◆ RECORDS FOR THIS TASK ◆
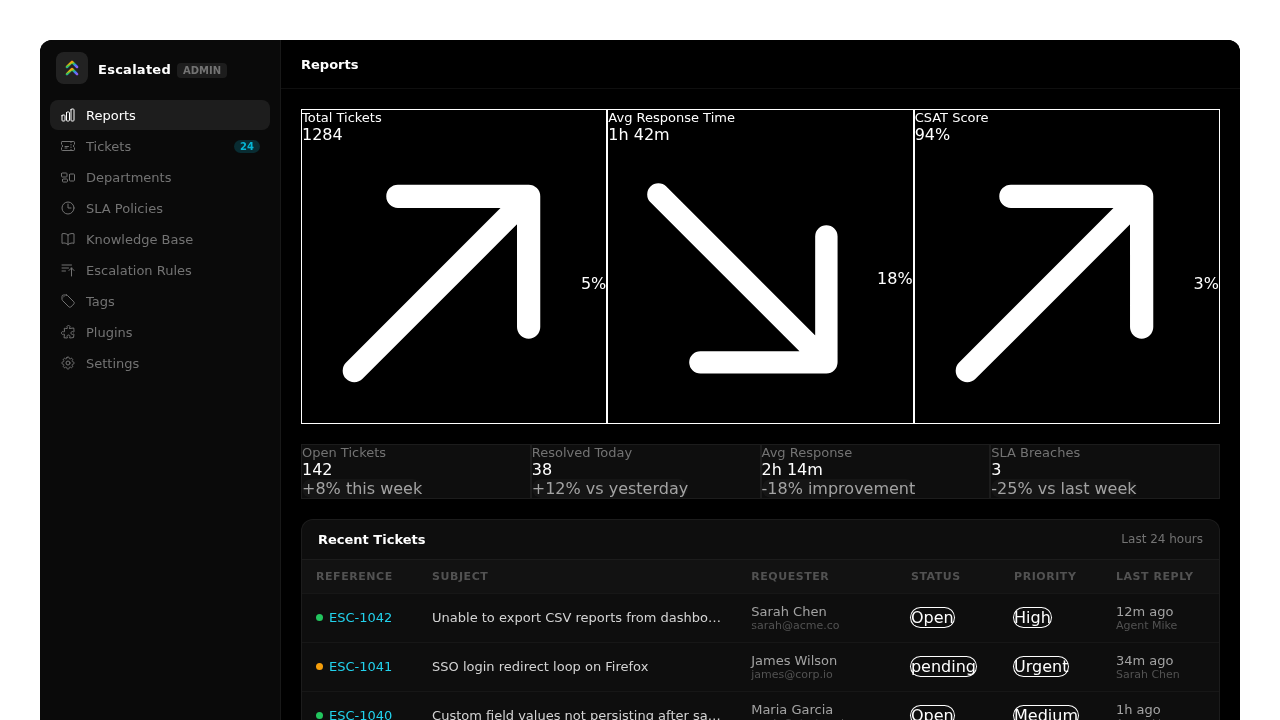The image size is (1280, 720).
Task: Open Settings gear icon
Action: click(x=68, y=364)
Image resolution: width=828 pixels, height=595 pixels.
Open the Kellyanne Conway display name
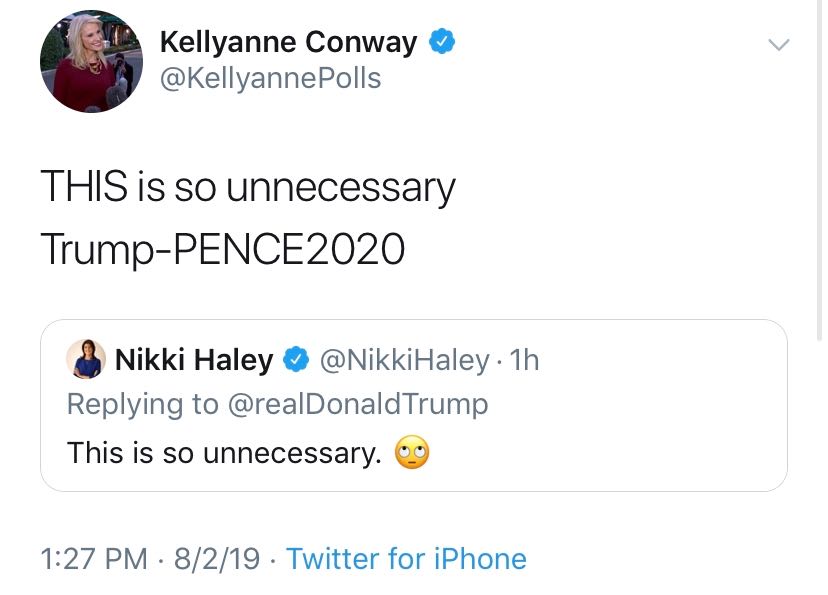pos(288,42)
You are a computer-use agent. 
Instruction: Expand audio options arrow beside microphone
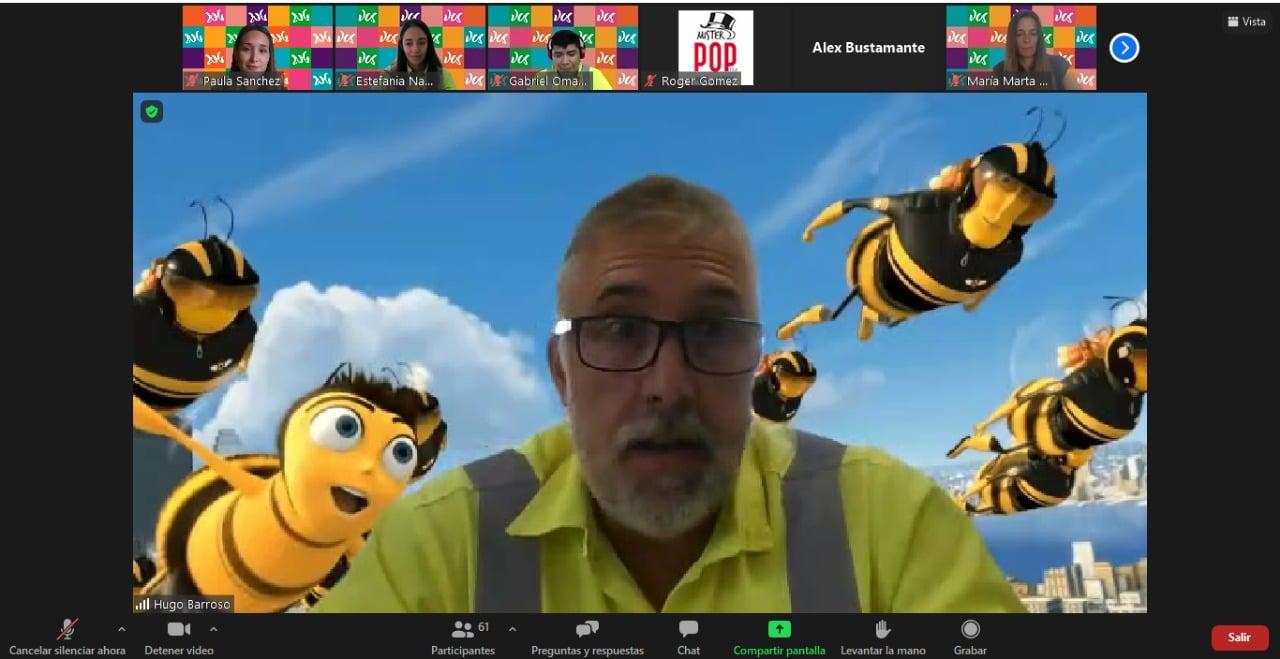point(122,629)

--

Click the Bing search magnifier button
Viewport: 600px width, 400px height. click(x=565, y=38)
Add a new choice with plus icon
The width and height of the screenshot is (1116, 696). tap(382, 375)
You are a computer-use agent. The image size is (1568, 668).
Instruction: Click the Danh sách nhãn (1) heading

◆ PROBLEM STATEMENT ◆
Where the listing above reaches the line that contains "Click the Bing search magnifier button", start retyping, and finish with the line that contains "Instruction: Click the"; reproduce those lines exactly and no others.

◆ RESULT FOR THIS EXERCISE ◆
Click the Bing search magnifier button
Viewport: 600px width, 400px height. click(x=565, y=38)
Add a new choice with plus icon
The width and height of the screenshot is (1116, 696). tap(382, 375)
You are a computer-use agent. The image size is (1568, 668).
Instruction: Click the Danh sách nhãn (1) heading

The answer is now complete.